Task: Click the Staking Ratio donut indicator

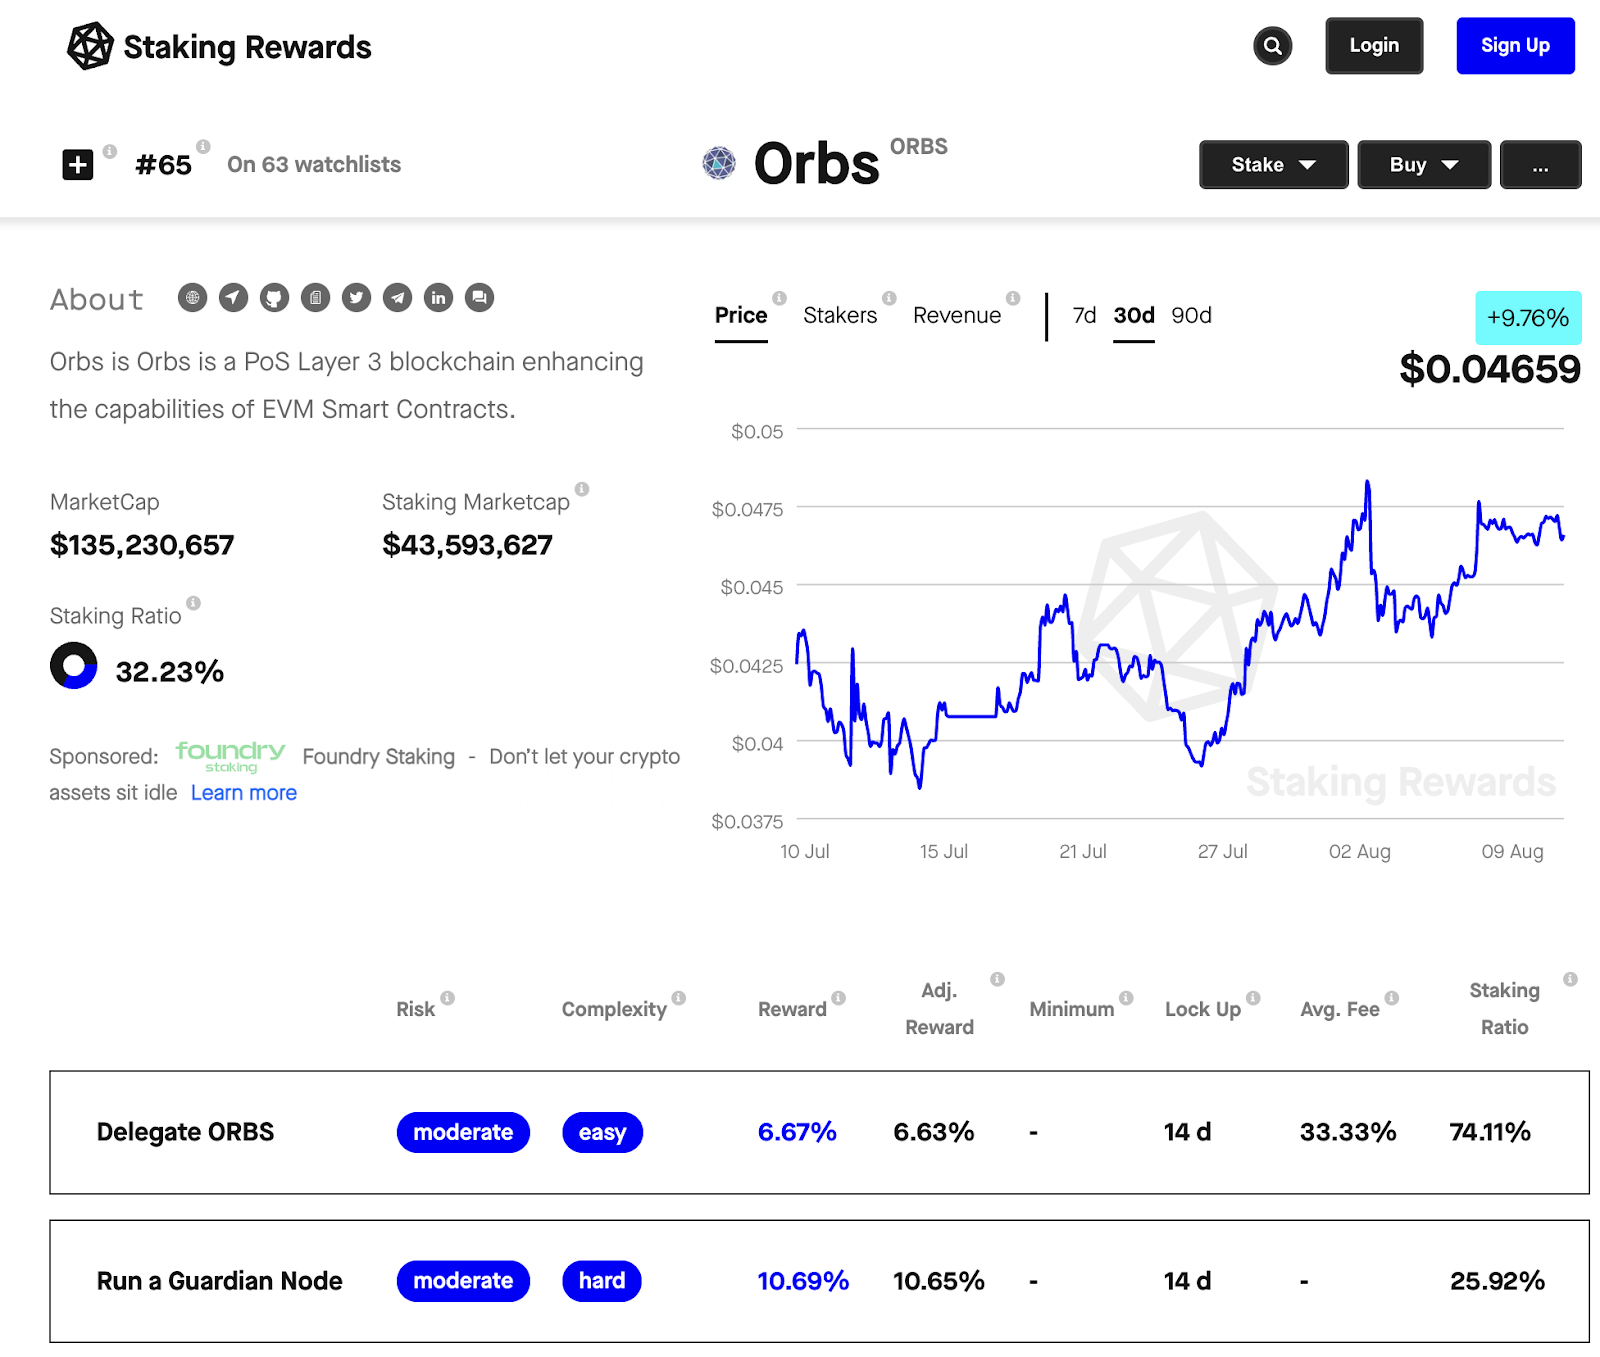Action: point(74,666)
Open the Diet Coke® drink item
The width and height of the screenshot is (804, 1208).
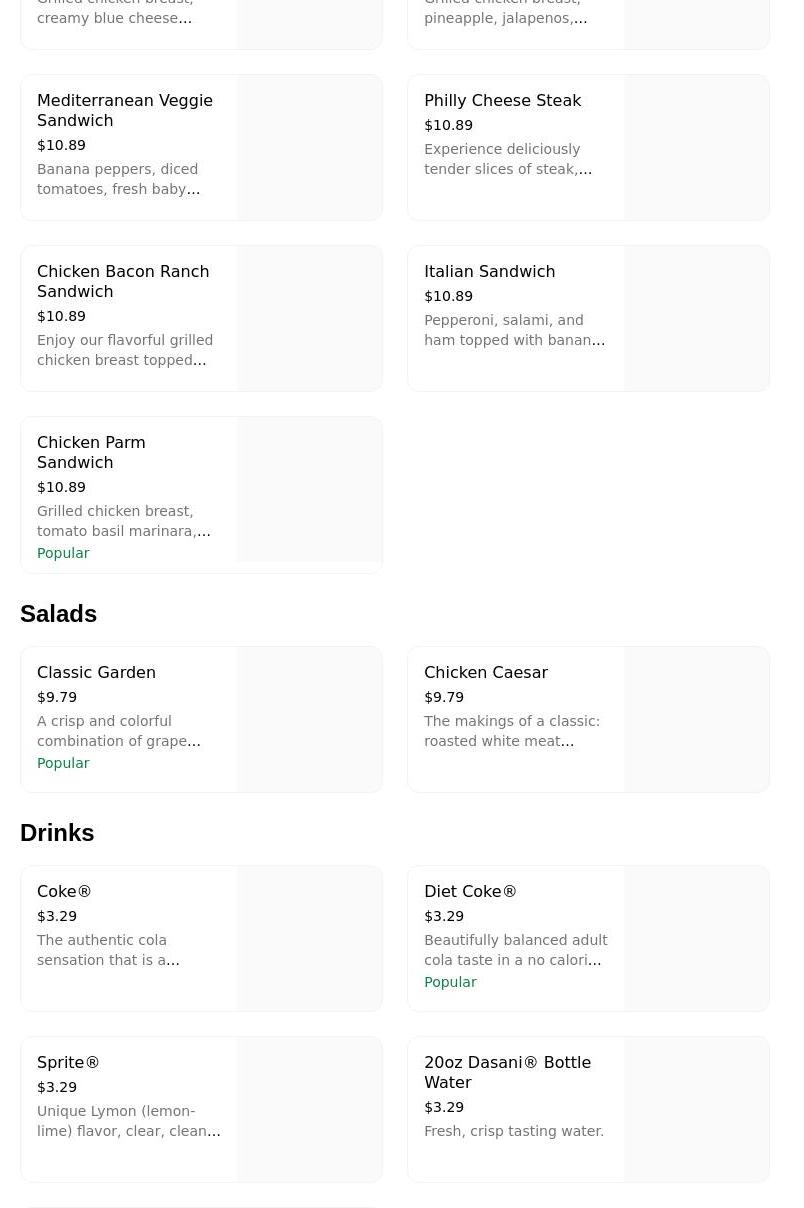[x=470, y=891]
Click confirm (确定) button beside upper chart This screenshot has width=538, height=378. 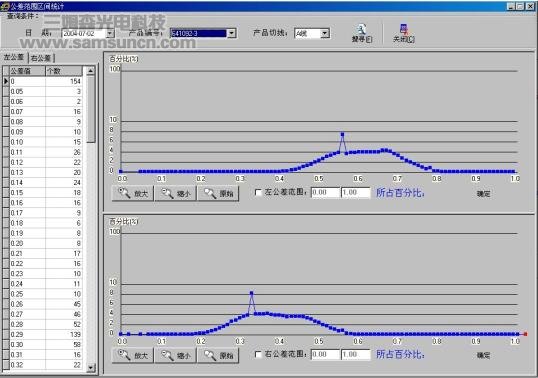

= = = = = = =

No pictures belong in the output. Restate word for word only the lines from the one containing "The width and" to the end of the entries above.

The width and height of the screenshot is (804, 1208).
[x=470, y=891]
Click confirm (确定) button beside upper chart This screenshot has width=538, height=378. 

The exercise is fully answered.